WORK ITEM.
Without the pictures, print the lines from the one holding "The image size is (864, 370)." through the last line below, both included, exactly as they stand.

Extracted records.
>>

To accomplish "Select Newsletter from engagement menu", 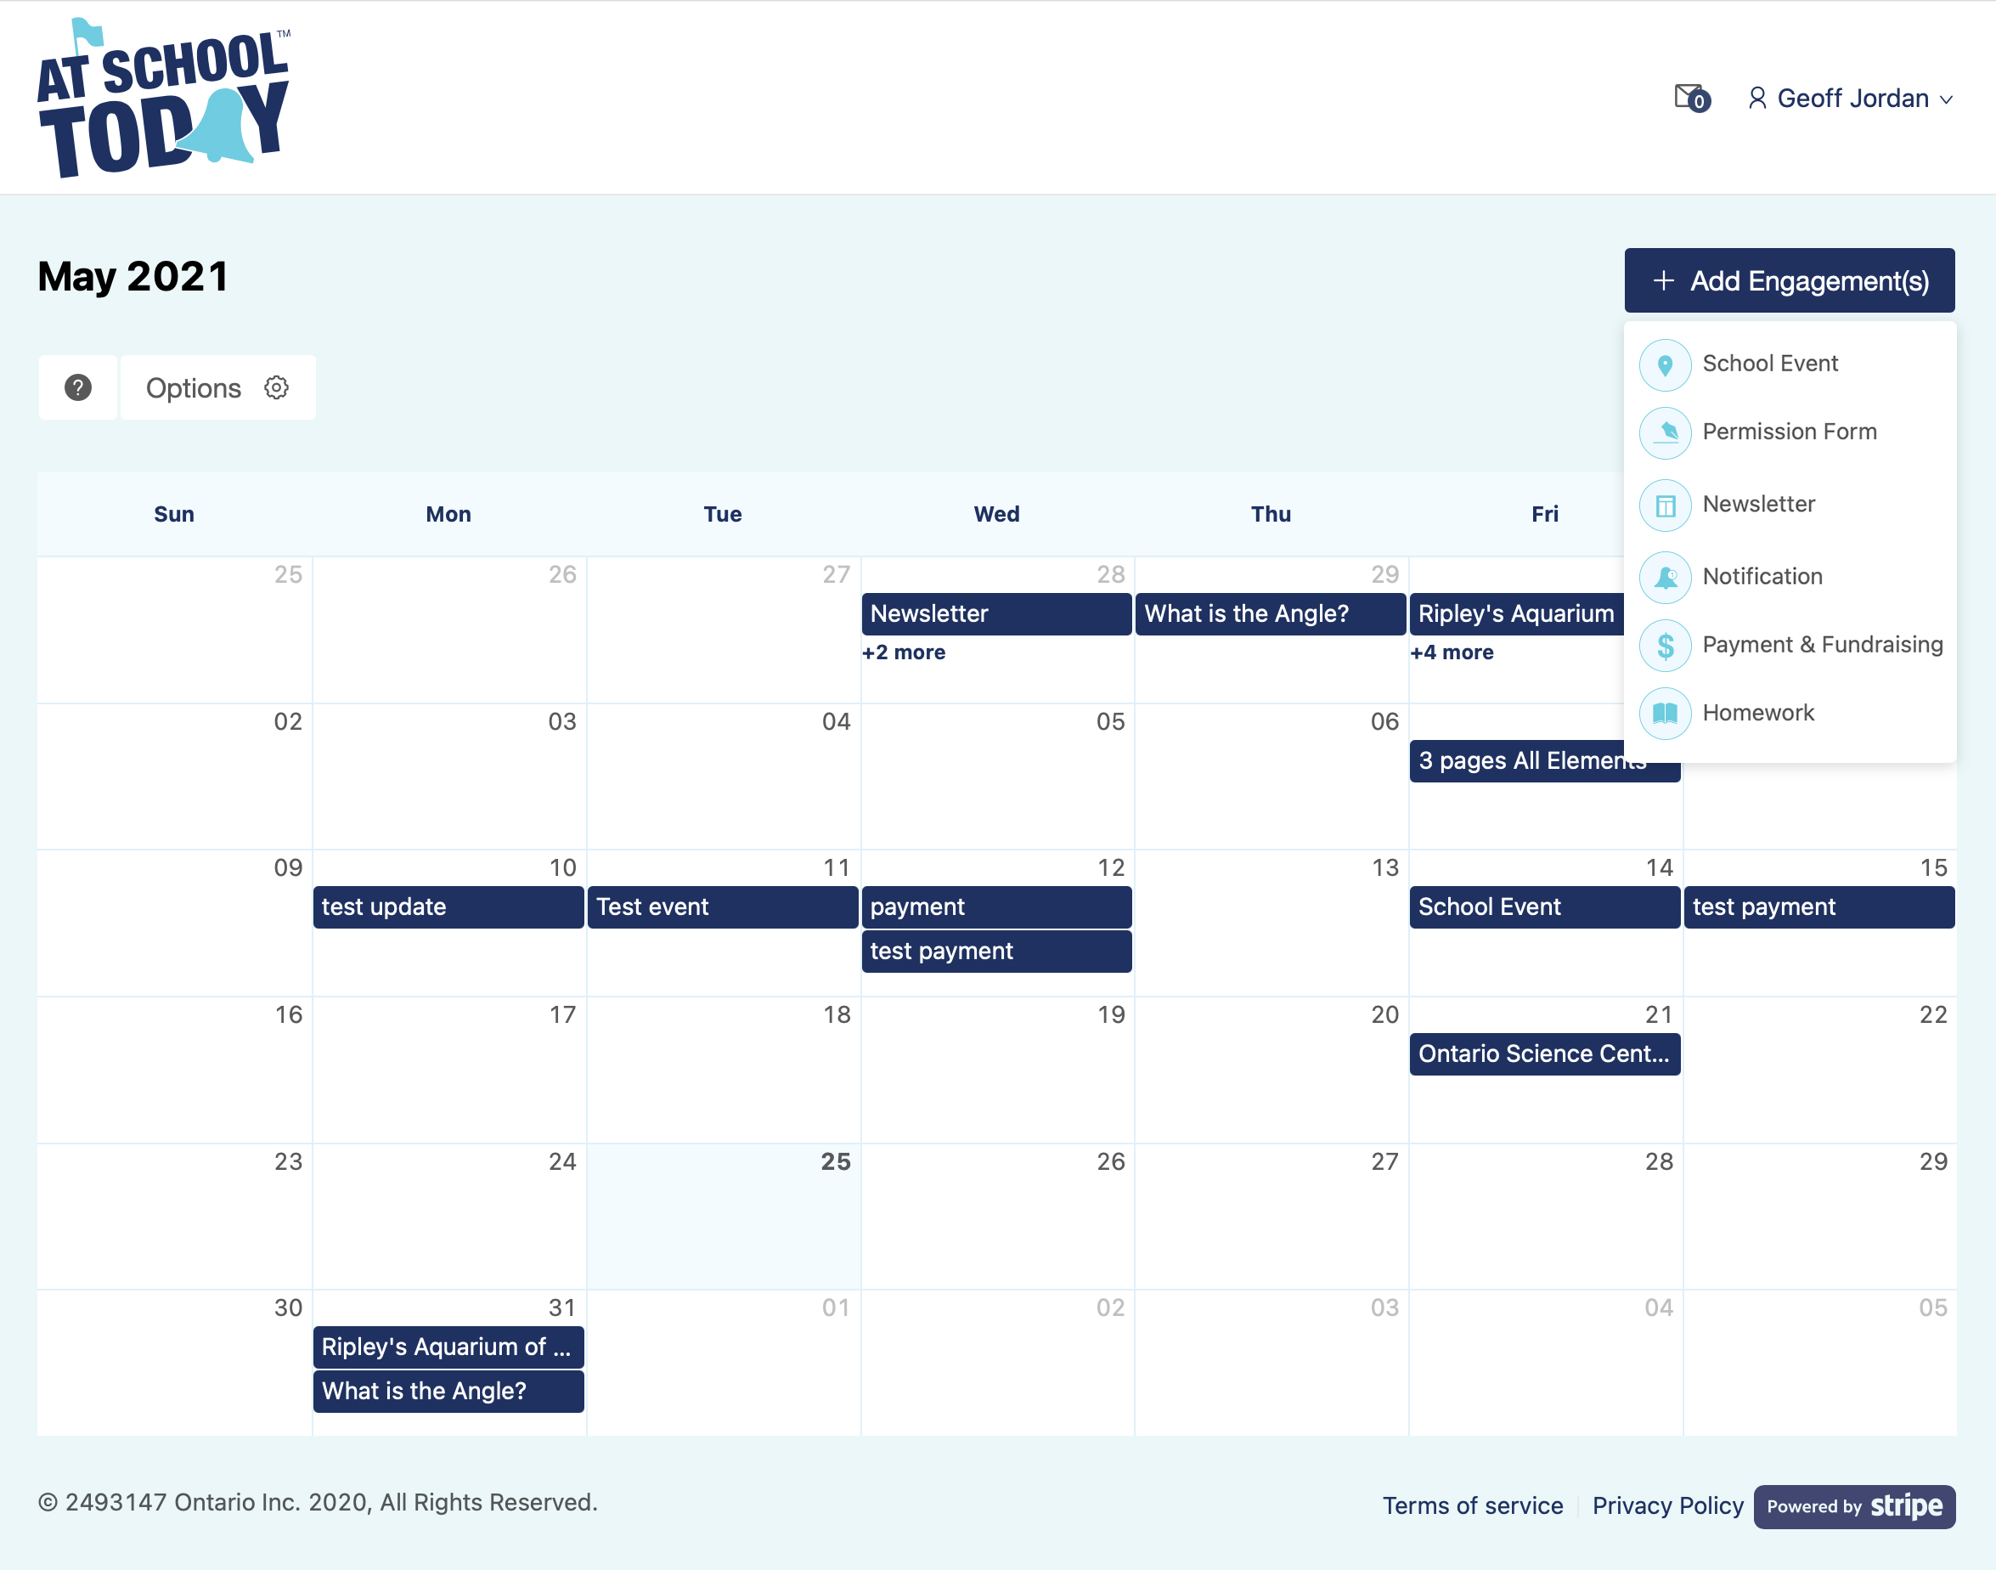I will [x=1758, y=502].
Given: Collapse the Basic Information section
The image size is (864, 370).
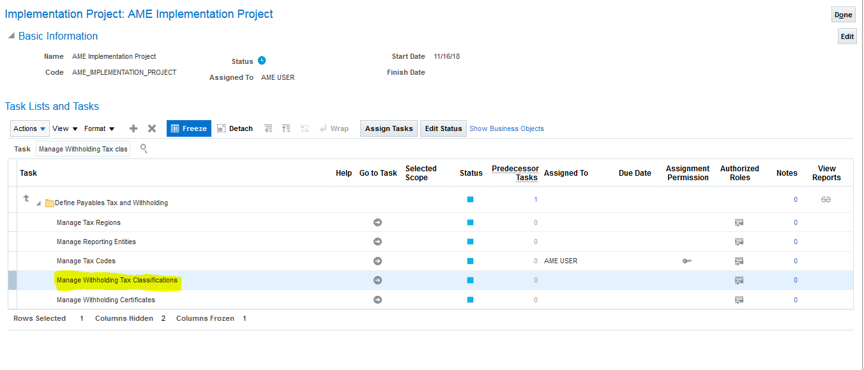Looking at the screenshot, I should [11, 36].
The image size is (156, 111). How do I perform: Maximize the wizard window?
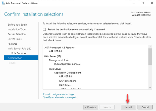143,3
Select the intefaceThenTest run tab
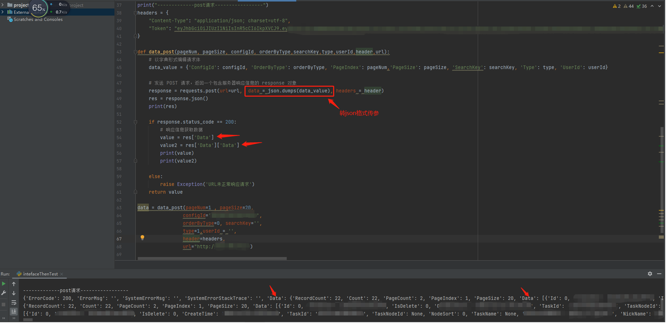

<<

RESULT OF THE TASK.
The image size is (864, 370).
Looking at the screenshot, I should [11, 36].
The image size is (156, 111). How do I perform: Maximize the wizard window?
143,3
Select the intefaceThenTest run tab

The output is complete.